Research

My research explores how human-animal relationships shaped systems of value and political power and inequality in the past and how these relationships can be investigated materially through archaeology. I use both zooarchaeology and isotope analysis to illuminate how humans and animals lived together in the past. My recent archaeological fieldwork explores how human-herd animal interactions in the pastoralist societies of the Late Bronze Age (1500-1100 BCE) in the South Caucasus shaped social and political life. I also engage critically with how archaeologists use quantitative methods, such as isotope analysis, to create narratives about the past. Building from my own experience working with archaeological data, my work explores how the scientific analysis of artifacts shapes archaeologists’ interpretations of the past.

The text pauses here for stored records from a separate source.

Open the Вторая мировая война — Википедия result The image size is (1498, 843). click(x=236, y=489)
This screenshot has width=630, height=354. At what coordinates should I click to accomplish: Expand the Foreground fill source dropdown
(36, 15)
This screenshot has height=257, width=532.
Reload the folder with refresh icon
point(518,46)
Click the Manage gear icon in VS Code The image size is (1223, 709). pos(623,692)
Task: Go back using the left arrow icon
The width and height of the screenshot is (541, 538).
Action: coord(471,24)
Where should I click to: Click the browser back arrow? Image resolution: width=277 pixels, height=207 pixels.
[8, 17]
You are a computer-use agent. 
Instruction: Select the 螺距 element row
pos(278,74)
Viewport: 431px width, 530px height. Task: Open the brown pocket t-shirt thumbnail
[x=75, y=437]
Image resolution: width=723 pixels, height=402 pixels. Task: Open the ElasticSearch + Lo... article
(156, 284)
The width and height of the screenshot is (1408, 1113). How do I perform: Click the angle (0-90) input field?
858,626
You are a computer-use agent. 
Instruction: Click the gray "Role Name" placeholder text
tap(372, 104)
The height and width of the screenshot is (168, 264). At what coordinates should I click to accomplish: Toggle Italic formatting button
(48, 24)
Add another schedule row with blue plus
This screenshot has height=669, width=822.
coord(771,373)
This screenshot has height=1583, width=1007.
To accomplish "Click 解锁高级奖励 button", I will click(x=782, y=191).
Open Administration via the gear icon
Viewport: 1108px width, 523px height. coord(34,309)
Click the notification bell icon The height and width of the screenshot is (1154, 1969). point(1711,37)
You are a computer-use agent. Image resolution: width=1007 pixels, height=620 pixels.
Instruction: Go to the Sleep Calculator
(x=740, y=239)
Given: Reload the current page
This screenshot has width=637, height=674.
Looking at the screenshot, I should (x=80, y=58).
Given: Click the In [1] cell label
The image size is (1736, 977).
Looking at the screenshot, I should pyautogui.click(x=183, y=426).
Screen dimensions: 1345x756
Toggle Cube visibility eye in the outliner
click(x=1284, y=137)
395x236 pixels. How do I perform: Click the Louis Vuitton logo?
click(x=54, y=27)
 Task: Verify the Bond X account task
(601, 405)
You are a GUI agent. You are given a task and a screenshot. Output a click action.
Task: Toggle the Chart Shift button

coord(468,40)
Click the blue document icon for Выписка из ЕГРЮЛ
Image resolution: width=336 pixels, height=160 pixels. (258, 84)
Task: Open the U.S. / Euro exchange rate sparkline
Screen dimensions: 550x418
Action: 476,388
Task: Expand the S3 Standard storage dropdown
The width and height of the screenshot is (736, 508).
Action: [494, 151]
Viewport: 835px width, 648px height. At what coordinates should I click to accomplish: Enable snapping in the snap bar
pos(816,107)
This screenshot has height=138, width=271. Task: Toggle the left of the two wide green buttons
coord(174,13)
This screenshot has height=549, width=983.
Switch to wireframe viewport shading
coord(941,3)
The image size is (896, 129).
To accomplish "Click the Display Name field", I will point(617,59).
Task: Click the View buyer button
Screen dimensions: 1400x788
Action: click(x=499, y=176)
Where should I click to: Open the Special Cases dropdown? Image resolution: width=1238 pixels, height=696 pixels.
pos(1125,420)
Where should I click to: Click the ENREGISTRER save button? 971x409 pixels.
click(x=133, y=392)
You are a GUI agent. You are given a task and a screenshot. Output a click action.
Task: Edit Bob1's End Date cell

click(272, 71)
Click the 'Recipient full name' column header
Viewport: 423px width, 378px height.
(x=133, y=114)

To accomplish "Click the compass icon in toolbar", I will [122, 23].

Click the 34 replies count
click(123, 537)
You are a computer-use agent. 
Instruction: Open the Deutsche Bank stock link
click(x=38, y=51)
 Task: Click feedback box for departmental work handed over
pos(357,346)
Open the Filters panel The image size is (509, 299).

I am currently working on a book, Live Stock and Dead Things: Zoopolitics between domestication and modernity (under contract with University of Chicago Press), that explores how human-animal relationships (grounded in material practices) were foundational to systems of value and shaped the organization of political authority in ancient pastoralist societies in the South Caucasus. Taking an innovative approach to zooarchaeological data, the book demonstrates how post-Neolithic, “pre-modern” herding societies were a space of potential — one where the capacities of both humans and herd animals were altered by novel material-semiotic practices and multispecies labor relations, creating value beyond calories or “cash”.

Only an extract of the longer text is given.